== Source data
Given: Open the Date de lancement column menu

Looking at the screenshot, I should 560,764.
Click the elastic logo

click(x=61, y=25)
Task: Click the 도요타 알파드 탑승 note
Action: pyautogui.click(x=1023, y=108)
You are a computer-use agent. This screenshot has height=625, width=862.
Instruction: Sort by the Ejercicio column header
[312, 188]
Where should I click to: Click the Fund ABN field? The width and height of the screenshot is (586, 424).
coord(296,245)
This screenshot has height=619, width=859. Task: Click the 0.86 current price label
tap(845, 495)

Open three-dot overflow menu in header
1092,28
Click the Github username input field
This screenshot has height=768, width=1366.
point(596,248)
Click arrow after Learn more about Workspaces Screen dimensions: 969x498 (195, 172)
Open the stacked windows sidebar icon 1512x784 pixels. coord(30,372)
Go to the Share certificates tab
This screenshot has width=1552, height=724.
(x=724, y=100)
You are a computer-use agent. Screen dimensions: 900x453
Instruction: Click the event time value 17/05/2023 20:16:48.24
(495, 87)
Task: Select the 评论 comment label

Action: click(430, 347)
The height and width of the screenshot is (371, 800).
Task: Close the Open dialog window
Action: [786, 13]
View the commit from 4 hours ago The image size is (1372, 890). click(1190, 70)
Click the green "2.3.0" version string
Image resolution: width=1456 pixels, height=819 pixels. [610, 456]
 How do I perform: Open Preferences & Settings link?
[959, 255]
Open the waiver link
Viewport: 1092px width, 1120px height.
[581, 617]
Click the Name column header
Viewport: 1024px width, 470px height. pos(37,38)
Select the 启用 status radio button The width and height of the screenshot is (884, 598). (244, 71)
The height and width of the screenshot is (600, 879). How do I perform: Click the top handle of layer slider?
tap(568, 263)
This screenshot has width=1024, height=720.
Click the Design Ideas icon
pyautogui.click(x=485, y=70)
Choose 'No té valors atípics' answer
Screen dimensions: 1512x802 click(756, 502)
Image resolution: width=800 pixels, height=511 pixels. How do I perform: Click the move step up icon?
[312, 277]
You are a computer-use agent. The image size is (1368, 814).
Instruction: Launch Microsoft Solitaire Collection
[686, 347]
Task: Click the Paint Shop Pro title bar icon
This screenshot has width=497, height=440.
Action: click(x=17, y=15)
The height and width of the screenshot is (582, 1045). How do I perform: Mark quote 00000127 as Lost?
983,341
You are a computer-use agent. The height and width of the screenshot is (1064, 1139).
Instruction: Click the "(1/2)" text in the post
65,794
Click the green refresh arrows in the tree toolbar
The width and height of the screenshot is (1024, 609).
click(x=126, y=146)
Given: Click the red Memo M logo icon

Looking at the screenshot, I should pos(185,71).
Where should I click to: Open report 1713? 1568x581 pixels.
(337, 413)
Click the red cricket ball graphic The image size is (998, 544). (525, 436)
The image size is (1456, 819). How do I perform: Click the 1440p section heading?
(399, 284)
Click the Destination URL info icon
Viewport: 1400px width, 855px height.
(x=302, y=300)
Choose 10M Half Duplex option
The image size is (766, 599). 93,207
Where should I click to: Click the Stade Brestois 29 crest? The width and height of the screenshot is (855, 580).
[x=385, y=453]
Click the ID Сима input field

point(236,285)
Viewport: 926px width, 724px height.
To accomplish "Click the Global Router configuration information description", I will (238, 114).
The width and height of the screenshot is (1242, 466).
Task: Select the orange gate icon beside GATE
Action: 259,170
====
■ Goal of the exercise ■
In the listing above, count every line that contains "computer". Respond with the number alone.

■ Reply to the exercise ■
4